A boa notícia é que os médicos estabeleceram o fenômeno do crescimento pós-traumático. “Falamos de uma mudança positiva que ocorre em decorrência da luta contra algo difícil”, relatou ao The Washington Post em 2005 o psicólogo da Universidade da Carolina do Norte, Lawrence G. Calhoun. O crescimento pós-traumático envolve uma melhor sensação de si mesmo, relações com os outros, habilidades para resolver dificuldades e uma valorização da vida depois da recuperação, emergindo aprimorados após superarem uma experiência traumática. O crescimento ocorre em "pessoas que enfrentaram grandes crises da vida e desenvolverem um sentimento de que novas oportunidades surgiram a partir da luta, abrindo possibilidades que não estavam presentes antes”,  escreveram em um artigo pesquisadores da UNC em Charlotte.

Cuidando-se

Reconhecer que está traumatizado talvez seja o passo mais difícil. Muitos jornalistas e soldados têm em comum o fato de que a cultura dominante para ambos os grupos é a de resistir ao reconhecimento do impacto do trauma. “Entretanto não estou certo de que nossa cultura esteja preparada para aceitar isso”, disse o General George W. Casey Jr., chefe do Estado Maior do exército dos EUA em 2009, em uma entrevista ao New York Times. Explicar a necessidade de lidar com o estresse emocional pode ser difícil para alguém jovem que simplesmente deseja “estar com seus amigos e tomar uma cerveja”, comentou.
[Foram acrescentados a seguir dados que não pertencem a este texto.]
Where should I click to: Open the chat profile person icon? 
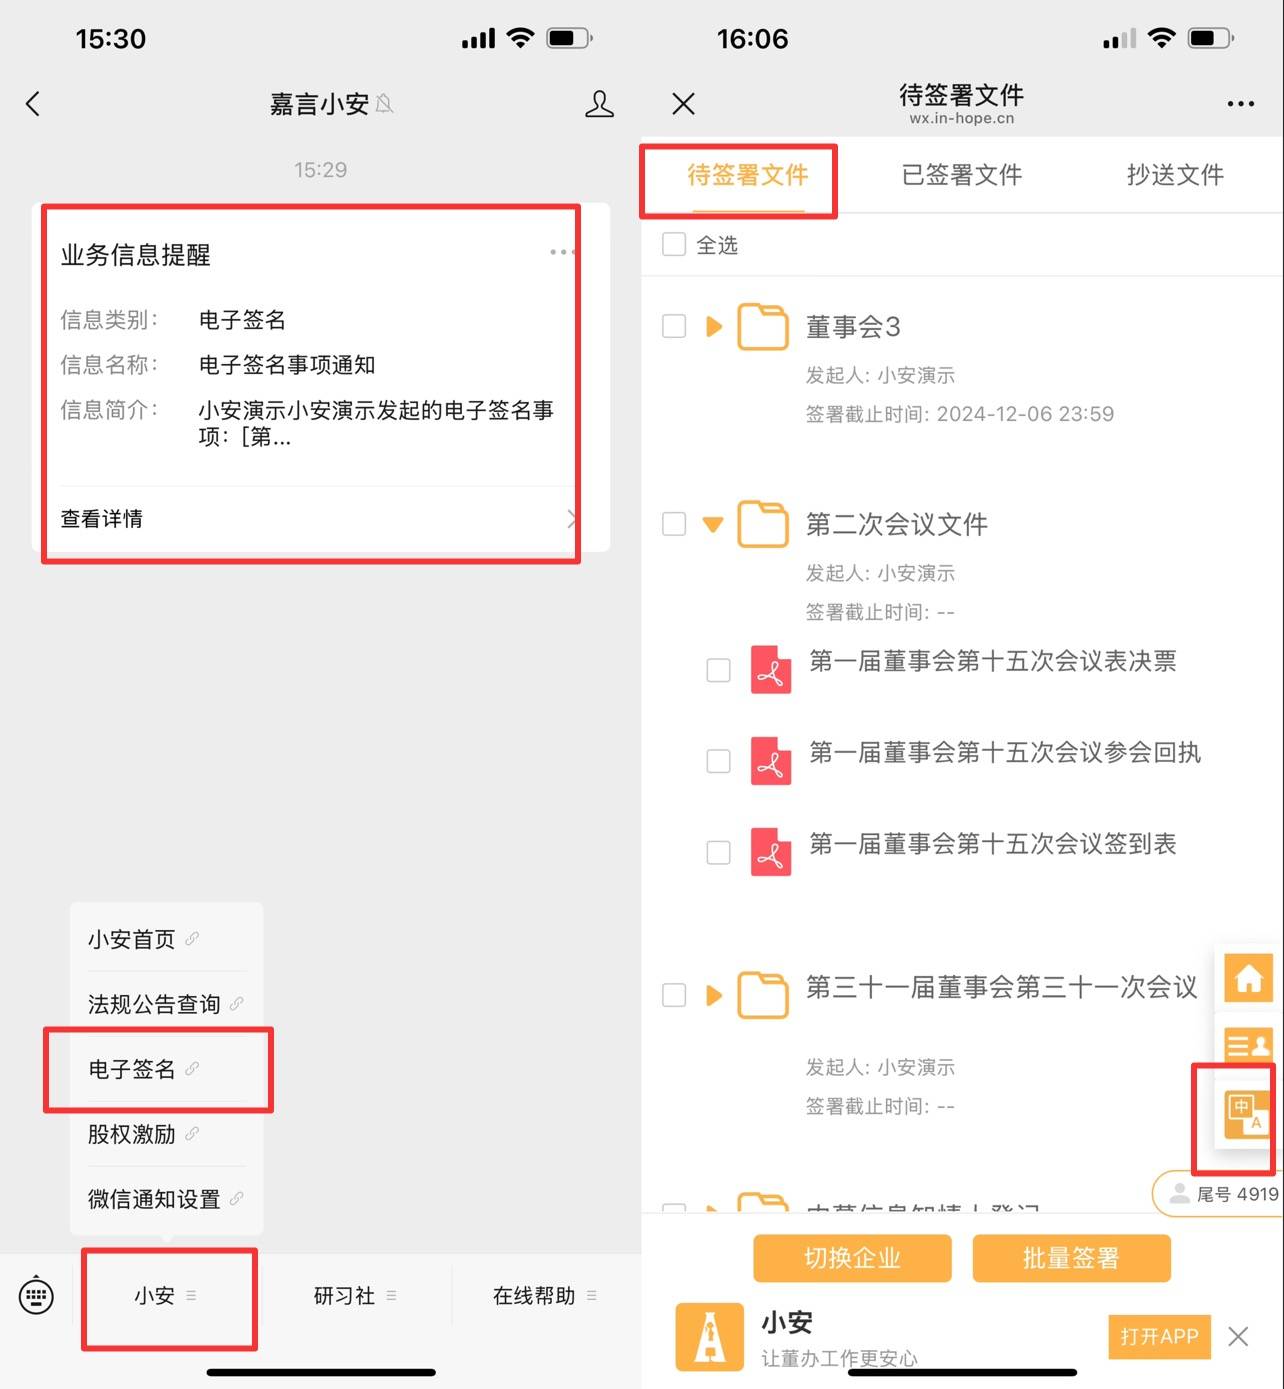(599, 104)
Aprenda a cuidar de si mesmo. Faça uma pausa do trabalho, diga ao editor que você precisa de um novo tema para cobrir. Permitir-se sofrer ou experimentar suas próprias emoções

Os jornalistas devem aprender a cuidar de si mesmos. Simplesmente fazer uma pausa pode ser excelente. Assim, pode encontrar a coragem de dizer ao editor que você precisa de um novo tema para investigar. Ainda mais importante pode ser permitir-se sofrer ou experimentar as próprias emoções. O exercício físico regular ajuda a aliviar o estresse, de acordo com especialistas. Os Institutos Nacionais do Centro Nacional de saúde para a Medicina Complementar e Alternativa informam que os exercícios que integram corpo e mente, como a yoga, tai chi,  qi gong yla e a meditação podem ser benéficos.

Articular as emoções é outro modo de aliviar o estresse. Os jornalistas se beneficiam quando debatem suas experiências entre si. O local poderia ser a redação ou um café próximo. Os editores devem ajudar a criar oportunidades e fóruns para que ocorram estas conversas. “O que eu realmente necessitava era de tempo com colegas jornalistas, falar de tudo o que ocorreu”, comentou Penny Owen do The Oklahoman em uma entrevista ao Centro Dart, logo após o bombardeio do edifício federal em Oklahoma. “No momento em que as coisas se acalmaram, todo mundo estava tão cansado do bombardeio que nós nunca realmente nos demos esse tempo para fazer uma sessão e conversar sobre o tema”. Qualquer que seja o local, o ambiente deve ser aquele no qual ninguém se sinta julgado e os jornalistas se sintam seguros para se abrirem uns com os outros.

Falar com um terapeuta é outra opção para os jornalistas que experimentam estresse emocional. O Dart Center fornece um guia para a escolha de um terapeuta. Muitos têm experiência no tratamento de estresse pós-traumático, e uma recomendação de um amigo é, muitas vezes, um bom lugar para começar a encontrar um bom terapeuta. (Alguns planos de saúde ajudam a cobrir os custos. Consulte o Capítulo 1, seção sobre cobertura de seguro, e Apêndice C Seguradoras) Algumas culturas são mais resistentes do que outras para reconhecer o estresse pós-traumático. Jornalistas que vivem em nações onde há pouca conscientização sobre a questão podem consultar o site do Centro Dart.